Metin parçası —
════════════════════

Makaleler
Tahliye Taahhütnamesi Ve Geçerlilik Şartları
Türk Borçlar Kanunu uyarınca, konut ve çatılı işyeri kira sözleşmeleri, belirli süreli yapılmış olsa dahi, sürenin bitimi ile birlikte kendiliğinden sona ermemektedir. Konut ve çatılı işyeri kiralarında kiracı, belirli süreli sözleşmelerin süresinin bitiminden en az onbeş gün önce bildirimde bulunmadıkça, sözleşme aynı koşullarla bir yıl için uzatılmış sayılır. Kiraya veren, sözleşme süresinin bitimine dayanarak sözleşmeyi sona erdiremez. Ancak, on yıllık uzama süresi sonunda kiraya veren, bu süreyi izleyen her uzama yılının bitiminden en az üç ay önce bildirimde bulunmak koşuluyla, herhangi bir sebep göstermeksizin sözleşmeye son verebilir.
Tahliye Taahhütnamesi Nedir ?
Tahliye taahhütnamesi, kiracının, kiraya verene karşı kiralamış olduğu taşınmazı belli bir tarihte boşaltmayı üstlendiği yazılı taahhütnamedir. Yani Kiracı, kiralananın tesliminden sonra; belirli bir sürenin sonunda kiralananı boşaltacağını yazılı bir şekilde, tek taraflı olarak beyan ederse kiraya verenin belirlenen sürenin sonunda kiracıyı çıkarma hakkı gündeme gelmektedir.

════════════════════

Veri bölümü —

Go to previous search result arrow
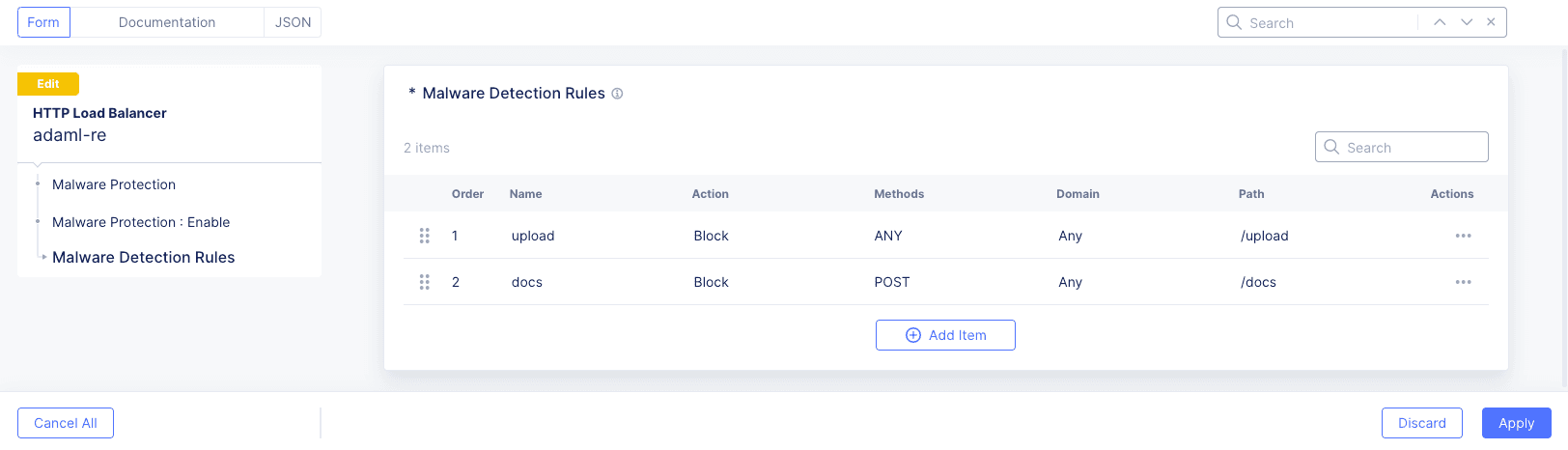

════════════════════

Yapılacak iş — Tahliye taahhütnamesini anlatan metinde "Tahliye Taahhütnamesi Nedir" sözleriyle başlayıp "hakkı gündeme gelmektedir." sözlerine kadar süren kısmı, "yazılı" yerine "imzalı" koyarak yeniden yazın. Bu iş için malzemeye değil, yalnızca metne bakın.

Cevap aşağıda —
Tahliye Taahhütnamesi Nedir ?
Tahliye taahhütnamesi, kiracının, kiraya verene karşı kiralamış olduğu taşınmazı belli bir tarihte boşaltmayı üstlendiği imzalı taahhütnamedir. Yani Kiracı, kiralananın tesliminden sonra; belirli bir sürenin sonunda kiralananı boşaltacağını imzalı bir şekilde, tek taraflı olarak beyan ederse kiraya verenin belirlenen sürenin sonunda kiracıyı çıkarma hakkı gündeme gelmektedir.